## [Exercise brief]
Please copy the listing below in its entirety, without alteration.

## [Material for this task]

========

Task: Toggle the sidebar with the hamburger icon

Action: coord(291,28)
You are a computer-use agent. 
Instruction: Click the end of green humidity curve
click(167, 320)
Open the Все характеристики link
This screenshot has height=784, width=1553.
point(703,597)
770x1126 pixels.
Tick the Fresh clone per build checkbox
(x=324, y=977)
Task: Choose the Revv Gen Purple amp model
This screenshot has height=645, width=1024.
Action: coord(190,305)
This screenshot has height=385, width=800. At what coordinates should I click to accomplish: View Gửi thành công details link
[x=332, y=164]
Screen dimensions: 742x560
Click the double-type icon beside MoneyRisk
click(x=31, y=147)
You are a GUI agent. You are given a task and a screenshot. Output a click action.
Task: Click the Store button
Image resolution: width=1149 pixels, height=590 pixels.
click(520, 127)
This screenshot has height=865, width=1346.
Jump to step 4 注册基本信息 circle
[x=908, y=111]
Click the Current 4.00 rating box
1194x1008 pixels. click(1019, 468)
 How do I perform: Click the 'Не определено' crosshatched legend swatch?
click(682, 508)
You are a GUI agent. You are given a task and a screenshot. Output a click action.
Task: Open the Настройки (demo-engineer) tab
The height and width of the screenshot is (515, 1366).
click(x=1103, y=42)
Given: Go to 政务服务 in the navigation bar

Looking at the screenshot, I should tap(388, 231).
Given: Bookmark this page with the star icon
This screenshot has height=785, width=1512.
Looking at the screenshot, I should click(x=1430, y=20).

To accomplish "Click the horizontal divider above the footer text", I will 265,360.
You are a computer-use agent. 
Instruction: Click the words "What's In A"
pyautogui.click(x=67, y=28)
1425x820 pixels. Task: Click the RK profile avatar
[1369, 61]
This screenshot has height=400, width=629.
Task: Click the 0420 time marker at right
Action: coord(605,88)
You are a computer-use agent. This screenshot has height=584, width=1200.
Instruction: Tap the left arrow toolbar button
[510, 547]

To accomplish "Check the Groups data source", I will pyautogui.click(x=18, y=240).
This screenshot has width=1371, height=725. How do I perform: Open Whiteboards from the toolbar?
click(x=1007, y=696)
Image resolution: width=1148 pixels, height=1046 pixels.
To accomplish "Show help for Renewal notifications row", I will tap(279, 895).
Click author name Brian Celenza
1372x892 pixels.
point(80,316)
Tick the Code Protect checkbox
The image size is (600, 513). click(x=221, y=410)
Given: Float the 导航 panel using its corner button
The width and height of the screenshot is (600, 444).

========

## [Result]
Task: Toggle the sidebar with the hamburger icon

Action: coord(291,28)
You are a computer-use agent. 
Instruction: Click the end of green humidity curve
click(167, 320)
Open the Все характеристики link
This screenshot has height=784, width=1553.
point(703,597)
770x1126 pixels.
Tick the Fresh clone per build checkbox
(x=324, y=977)
Task: Choose the Revv Gen Purple amp model
This screenshot has height=645, width=1024.
Action: coord(190,305)
This screenshot has height=385, width=800. At what coordinates should I click to accomplish: View Gửi thành công details link
[x=332, y=164]
Screen dimensions: 742x560
Click the double-type icon beside MoneyRisk
click(x=31, y=147)
You are a GUI agent. You are given a task and a screenshot. Output a click action.
Task: Click the Store button
Image resolution: width=1149 pixels, height=590 pixels.
click(520, 127)
This screenshot has height=865, width=1346.
Jump to step 4 注册基本信息 circle
[x=908, y=111]
Click the Current 4.00 rating box
1194x1008 pixels. click(1019, 468)
 How do I perform: Click the 'Не определено' crosshatched legend swatch?
click(682, 508)
You are a GUI agent. You are given a task and a screenshot. Output a click action.
Task: Open the Настройки (demo-engineer) tab
The height and width of the screenshot is (515, 1366).
click(x=1103, y=42)
Given: Go to 政务服务 in the navigation bar

Looking at the screenshot, I should tap(388, 231).
Given: Bookmark this page with the star icon
This screenshot has height=785, width=1512.
Looking at the screenshot, I should click(x=1430, y=20).

To accomplish "Click the horizontal divider above the footer text", I will 265,360.
You are a computer-use agent. 
Instruction: Click the words "What's In A"
pyautogui.click(x=67, y=28)
1425x820 pixels. Task: Click the RK profile avatar
[1369, 61]
This screenshot has height=400, width=629.
Task: Click the 0420 time marker at right
Action: coord(605,88)
You are a computer-use agent. This screenshot has height=584, width=1200.
Instruction: Tap the left arrow toolbar button
[510, 547]

To accomplish "Check the Groups data source", I will pyautogui.click(x=18, y=240).
This screenshot has width=1371, height=725. How do I perform: Open Whiteboards from the toolbar?
click(x=1007, y=696)
Image resolution: width=1148 pixels, height=1046 pixels.
To accomplish "Show help for Renewal notifications row", I will tap(279, 895).
Click author name Brian Celenza
1372x892 pixels.
point(80,316)
Tick the Code Protect checkbox
The image size is (600, 513). click(x=221, y=410)
Given: Float the 导航 panel using its corner button
The width and height of the screenshot is (600, 444).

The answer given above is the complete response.